The Chinese defense minister took this meeting as an opportunity to reiterate to the Japanese military leader how important it was to China to have Japanese support in opposing Taiwanese independence. Takashi said Japan would continue to oppose any move toward independence on Taiwan’s part.

While in Beijing, Takashi also visited Chen Binde, the chief of general staff for China’s People’s Liberation Army. They agreed to implement a views and ideas exchange program between the two militaries as they each build up their defense forces.

Military cooperation between Japan and China is the start of a 180-degree realignment in Japanese military politics.

Japan’s post-World War ii constitution theoretically bars Japan from maintaining “land, sea and air forces, as well as other war potential.” This, however, has not prevented Japan from building a sizeable defense force and deploying personnel in non-combat peacekeeping roles internationally. Even now, Tokyo is considering sending peacekeeping troops to southern Sudan as a way to boost the international presence of its military.

America has actually encouraged Japan to disregard its constitution and to build up its own defense forces. Washington’s logic was that it needed to empower Japan as an ally against China.

But things have not worked out as America initially hoped. Japan is now formulating its own military alliance with China.

America and China are competing for the affections of Japan’s military. When two men are rivals for a woman’s affections, she may lead them both on for a while, but eventually she must choose between them. The same is true among nations. Japan’s current prime minister, Yasuo Fukuda, is both pro-Chinese and pro-American. He is leading both nations on. This is not a sustainable state of affairs.

One reason American troops are in Japan is so they are close to Taiwan, strategically placed in case they have to intervene against China. But the Japanese defense chief just assured China that Japan opposes Taiwanese independence. This issue alone shows why, eventually, Japan will have to choose between her suitors.

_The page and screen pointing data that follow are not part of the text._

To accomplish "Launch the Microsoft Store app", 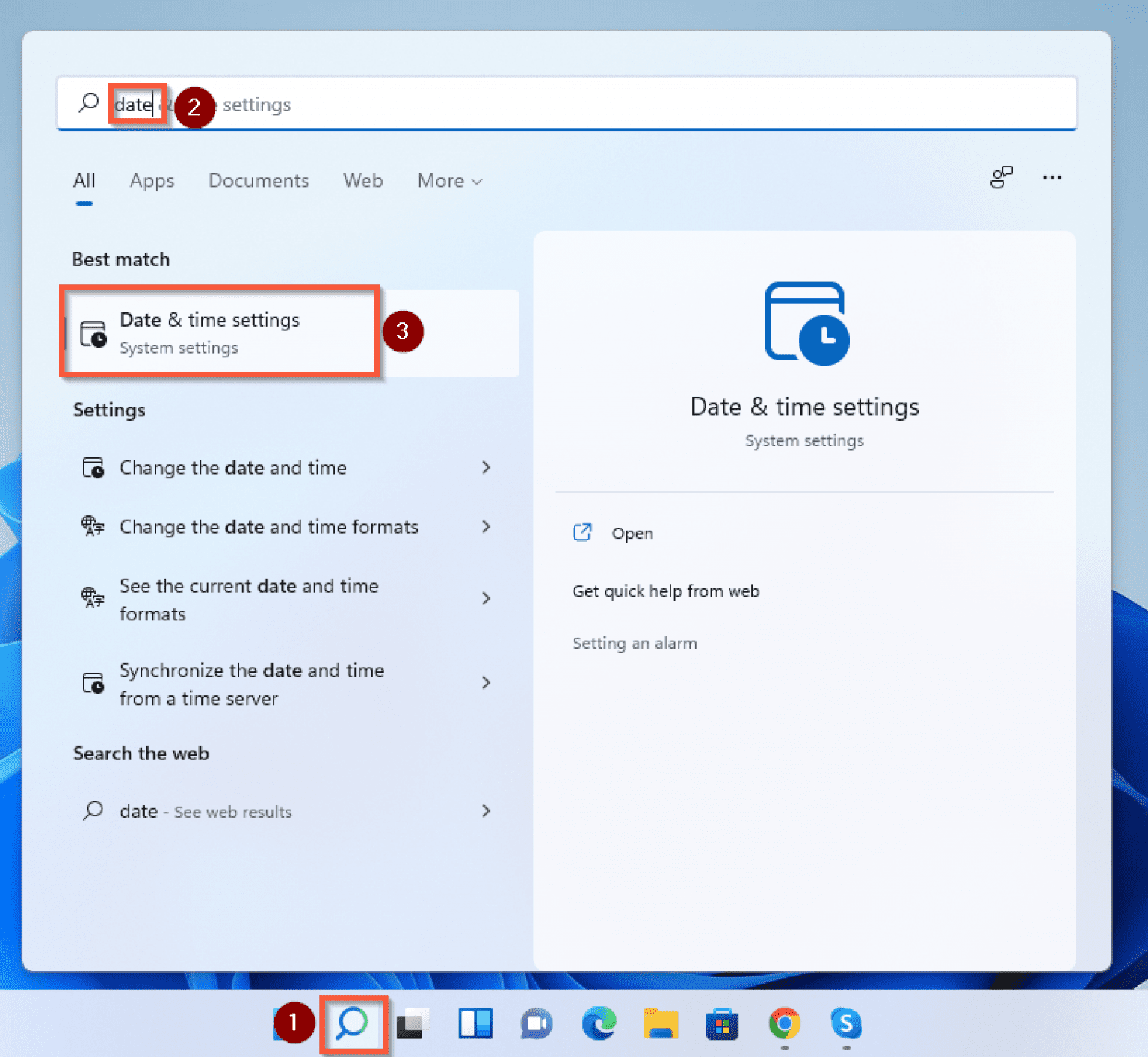I will click(721, 1024).
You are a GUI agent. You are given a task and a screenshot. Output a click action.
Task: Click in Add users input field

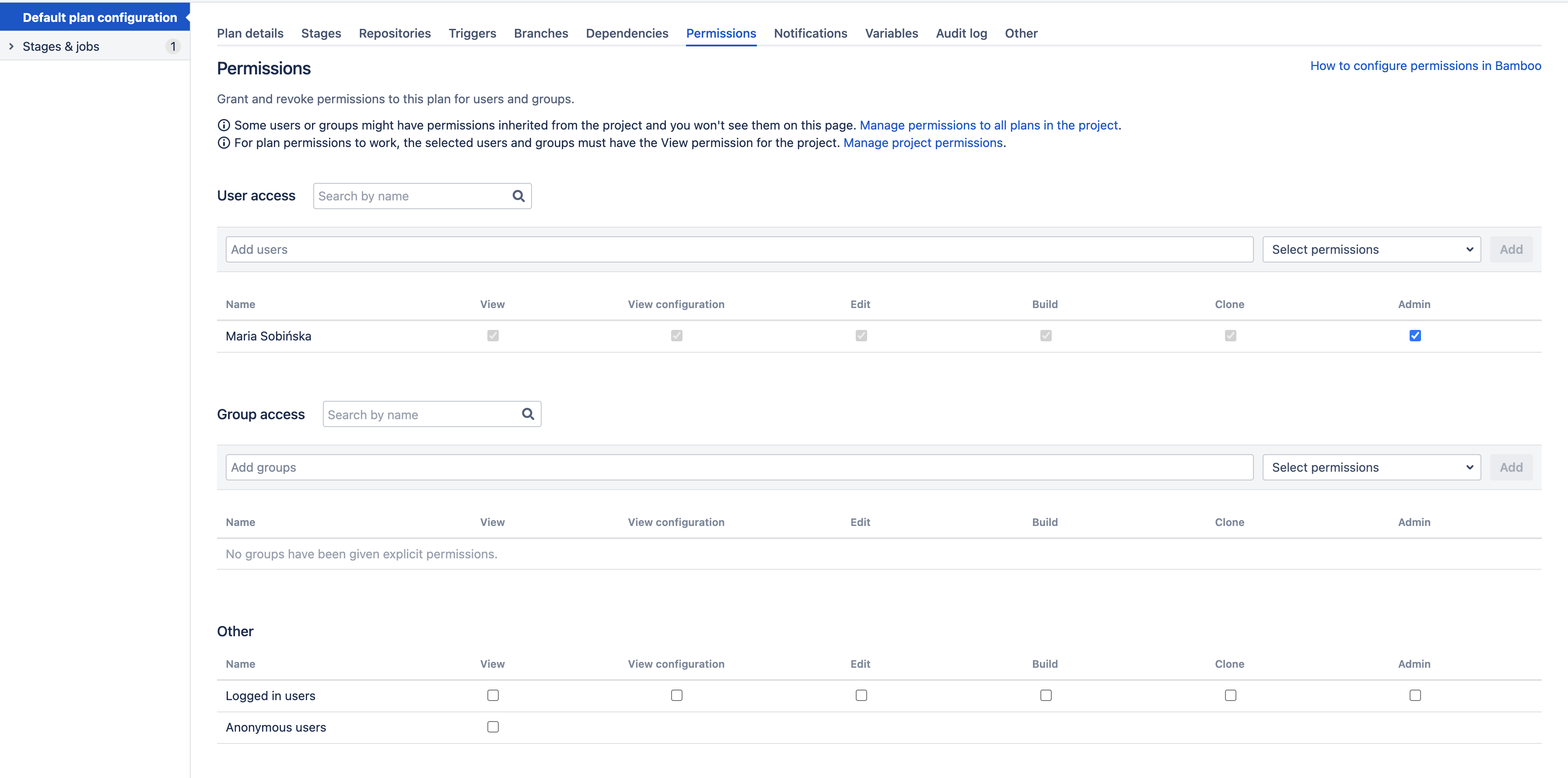click(x=738, y=250)
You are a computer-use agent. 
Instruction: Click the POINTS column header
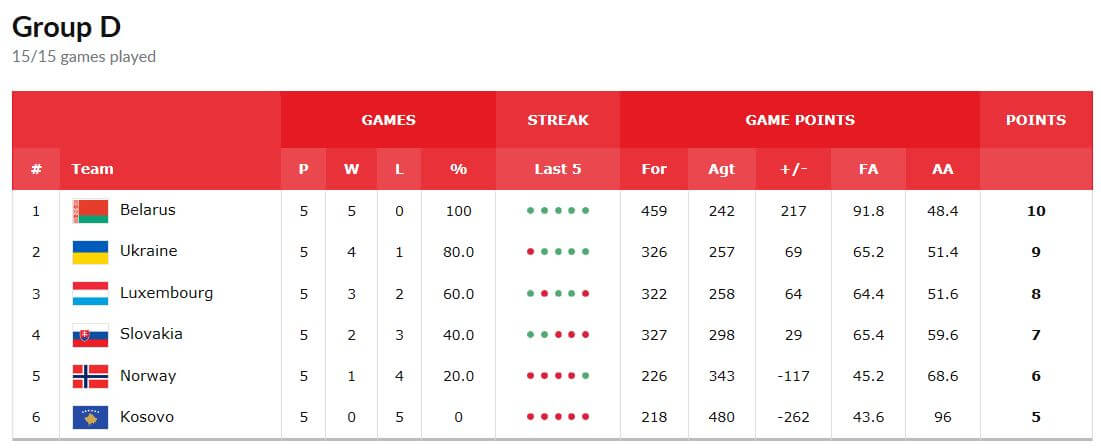[x=1035, y=120]
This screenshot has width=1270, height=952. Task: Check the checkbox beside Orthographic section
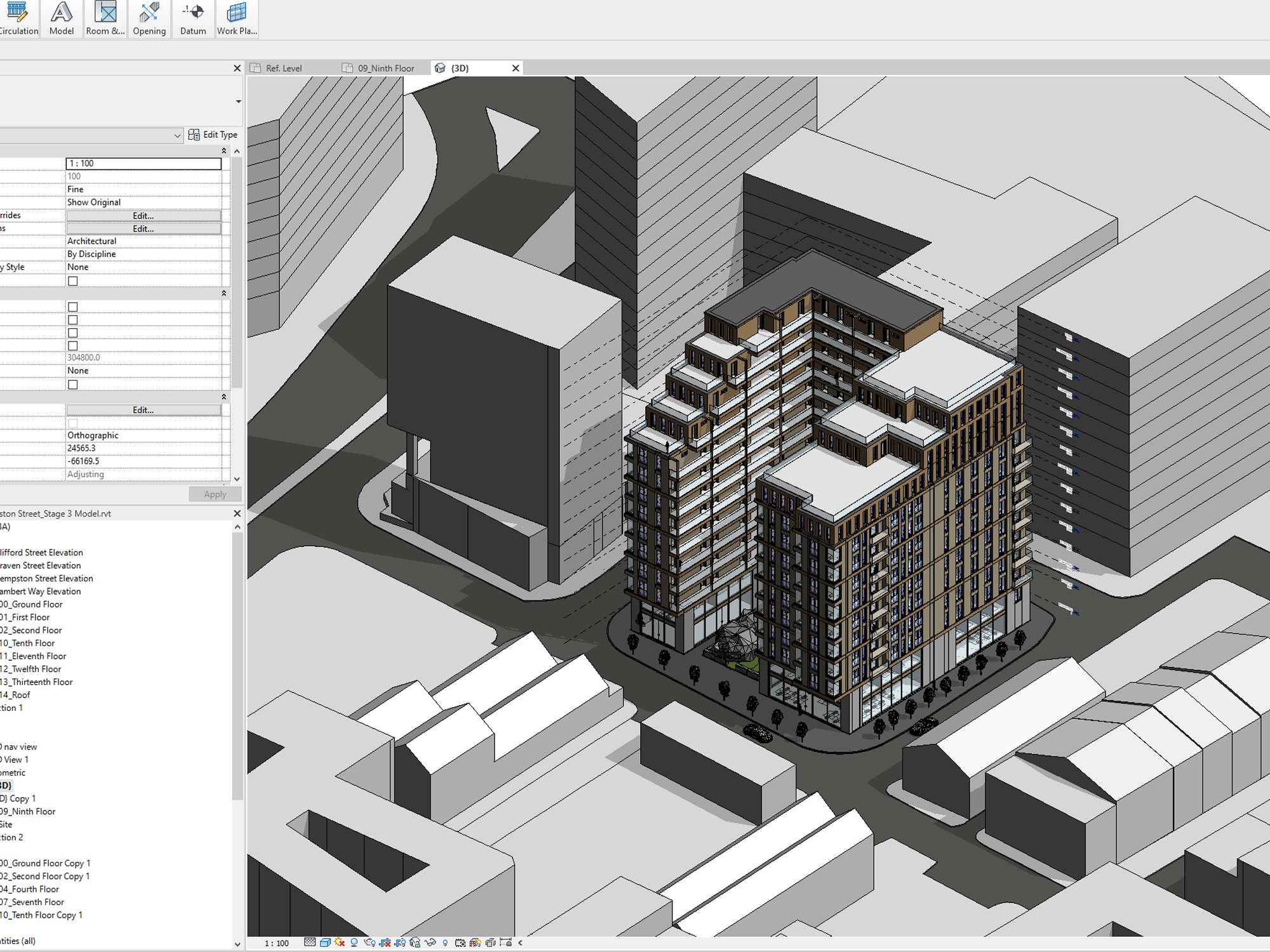[73, 423]
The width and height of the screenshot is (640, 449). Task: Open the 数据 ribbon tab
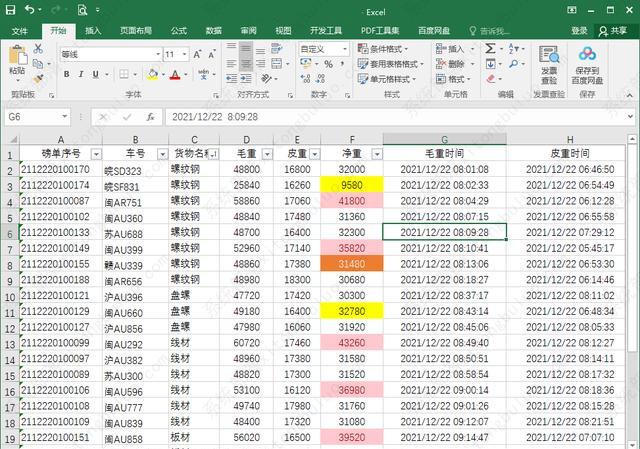click(x=214, y=31)
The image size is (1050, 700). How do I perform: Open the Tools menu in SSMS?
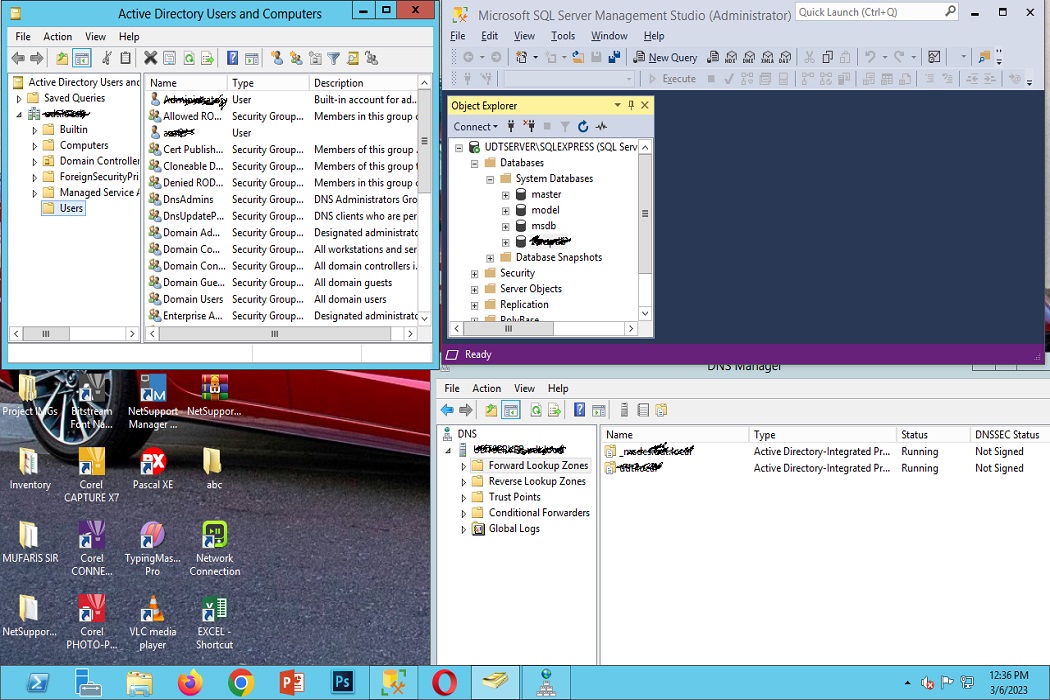pos(563,36)
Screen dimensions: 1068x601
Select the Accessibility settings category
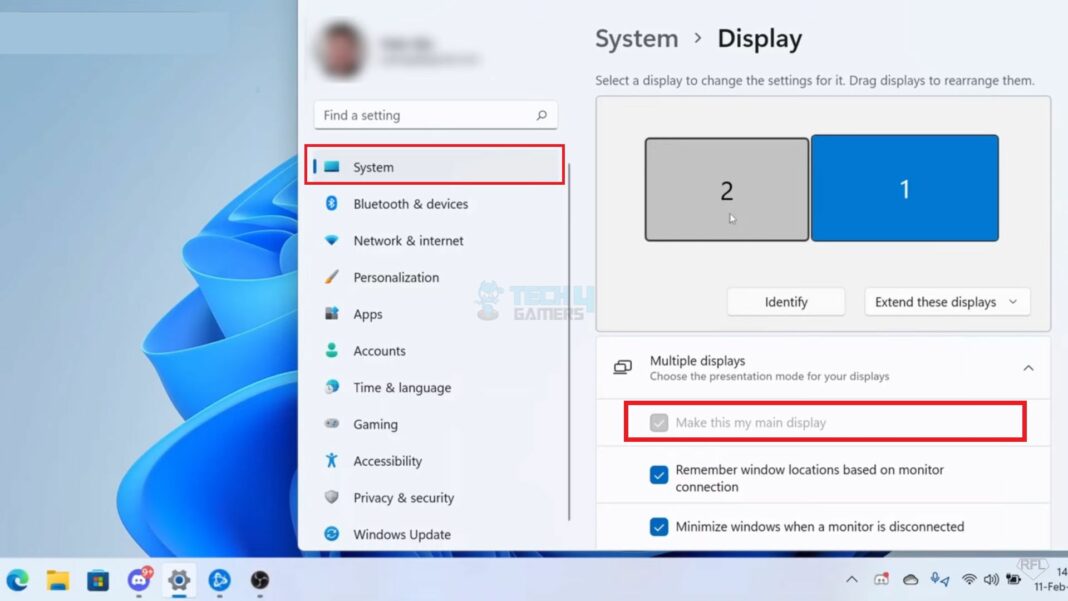pos(391,461)
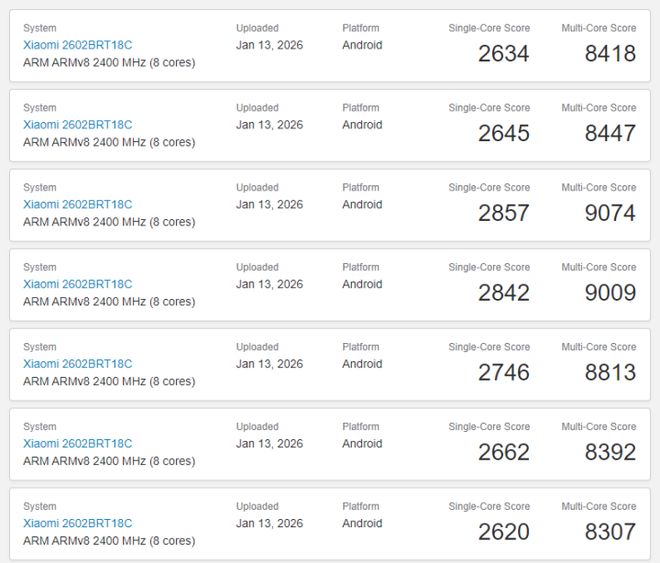Viewport: 660px width, 563px height.
Task: Open Xiaomi 2602BRT18C link scoring 2620
Action: 77,523
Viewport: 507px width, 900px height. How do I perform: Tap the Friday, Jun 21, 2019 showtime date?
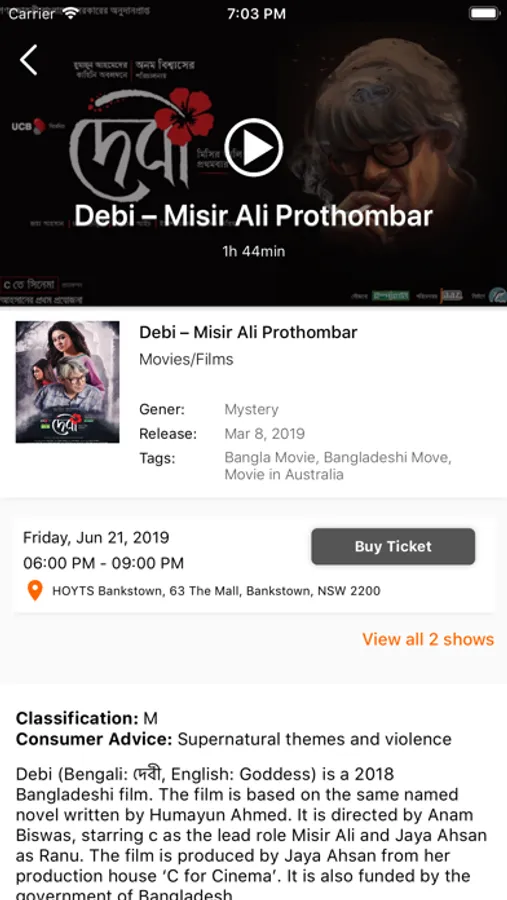point(96,538)
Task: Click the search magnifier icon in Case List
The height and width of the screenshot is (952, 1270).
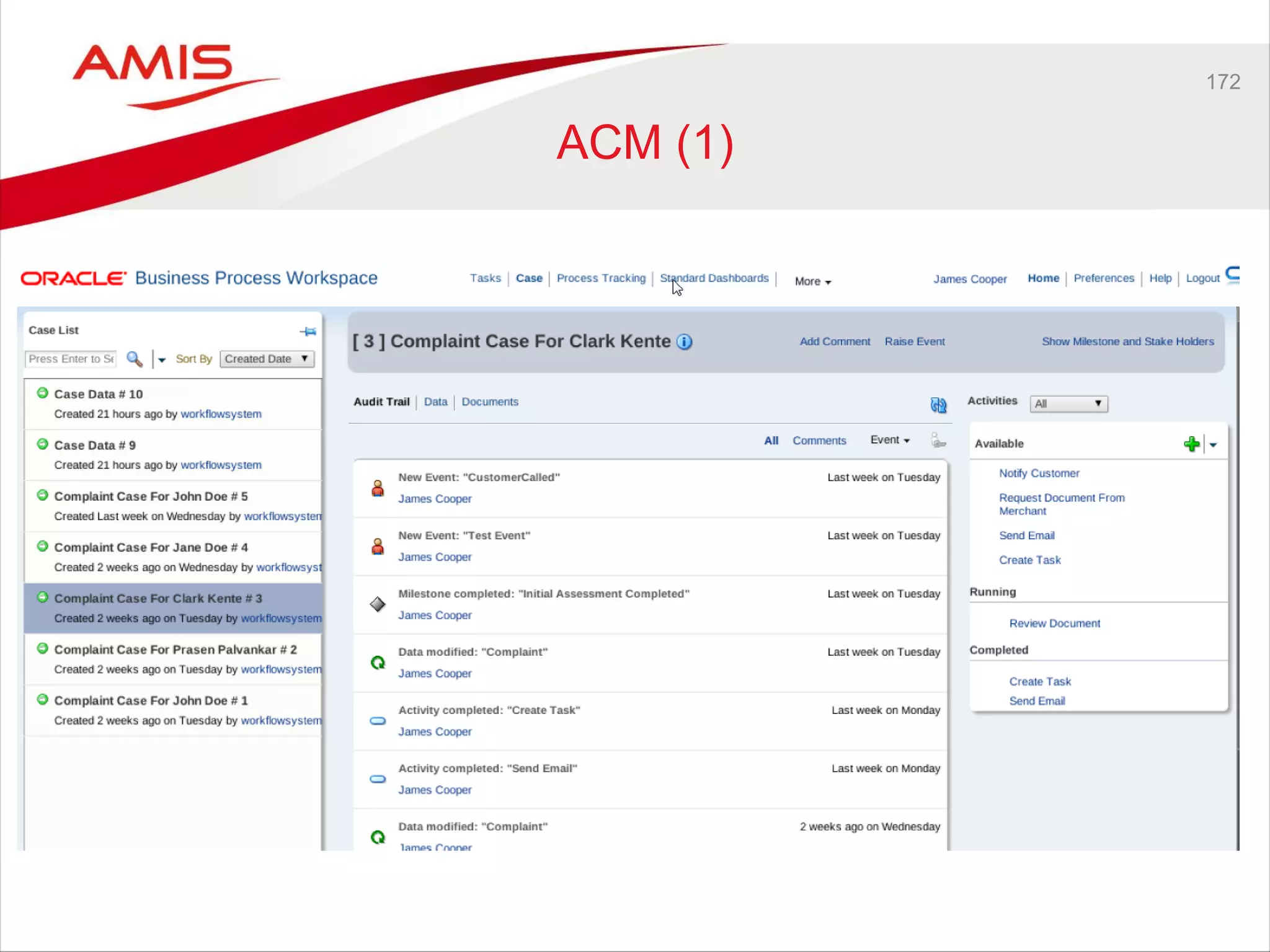Action: tap(134, 359)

The recent outrage sparked in Japan over the suspected rape of a 14-year-old Japanese girl by a U.S. marine on the Japanese island of Okinawa is not helping America’s case. On February 22, Japan’s defense minister warned America that any further crimes by U.S. troops would hurt their relationship. “I don’t think an alliance is possible unless the U.S. shares the view that if incidents like this continue to happen, it could shake the foundation of the Japan-U.S. alliance,” he said.

The Japanese are seriously considering choosing China as their chosen suitor.

The Plain Truth, with Herbert W. Armstrong as its editor in chief, wrote 40 years ago, “Despite popular belief, Japan is not permanently committed to a pro-Western position. America has foolishly followed the policy of assuming that … Germany and Japan can be converted to the virtues of democracy in less than a generation. … Both Japanese and Germans are willing, for the present, to put up with their so-called democratic form of government—until some serious internal crisis is precipitated. … Japan tolerates her present form of government as long as it is economically expedient. If the time were ever to come—and it will comethat the Japanese could not feed off of American aid, we would witness a remarkable change in attitude toward the United States. Friendship would quickly evaporate” (April 1968; emphasis mine).

Today, Japan is in a position where it is no longer reliant on the American military to protect it, and friendship is evaporating.